Moustache grinned at her as Feliks came down the long hallway from another room.
“We must have a witness, correct? Feliks likes to witness these things.”
Again there was a low whispered conversation in Polish.
“We will start this right away, because we do not have time to frig around, like Americans say,” Moustache said.
Feliks moved his head and shoulders around in small circles, as if his muscles were stiff. Moustache walked over to where Natalia sat in the overstuffed old armchair and pushed his knees up against hers as he stood over her.
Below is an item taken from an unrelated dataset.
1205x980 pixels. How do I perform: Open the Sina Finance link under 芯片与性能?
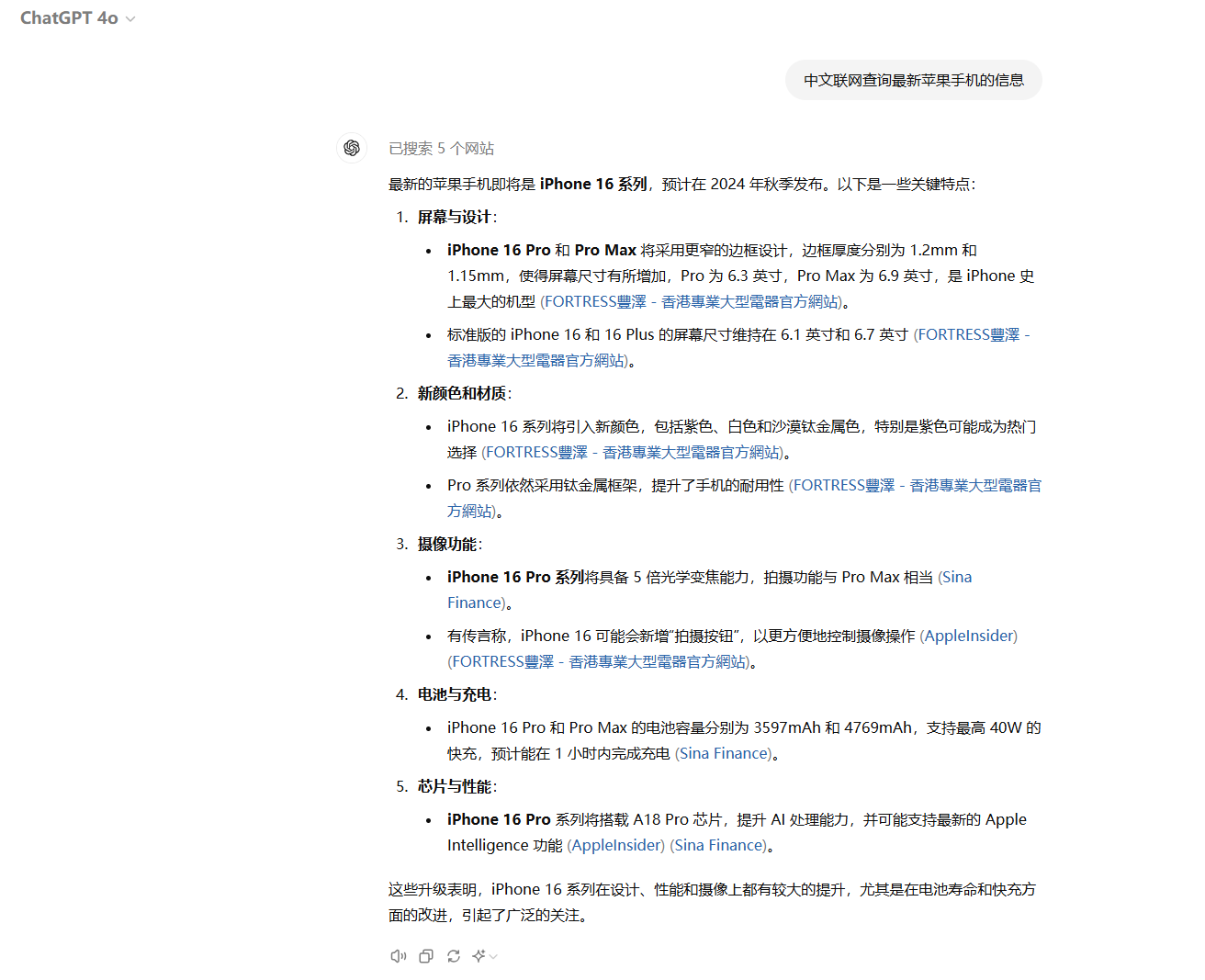coord(718,844)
“There is something we would like to know, dear woman, and you will tell us about it tonight. Then, after you have told us, your boyfriend will come here and we will get him to tell us too. Then we will see which story we like best.” Now Natalia was afraid.
“In our business of work, we have to find out many little things, always little things people know and do not wish to tell. It happens so often. I am good at this work. Feliks too, but I am better. Correct, Feliks?”
Feliks nodded, but said nothing.
“Why am I better than Feliks at this work, dear woman? Why?”
“I couldn't say.” Natalia wanted now to be very careful in her phrasing of anything, as one must be when dealing with psychotic personalities.
“Why couldn't you say, dear woman? Why wouldn't you say?”
“I don't know why you are better.”
“Here is why I am better. It is exactly because Feliks asks people questions and then, after a while, he hurts them and asks them some more and then eventually they tell him. But I myself like to make clear to people first what it is that is happening, and then they cannot be unclear. You see? Make things clear first, and then ask questions next, after that? You see?”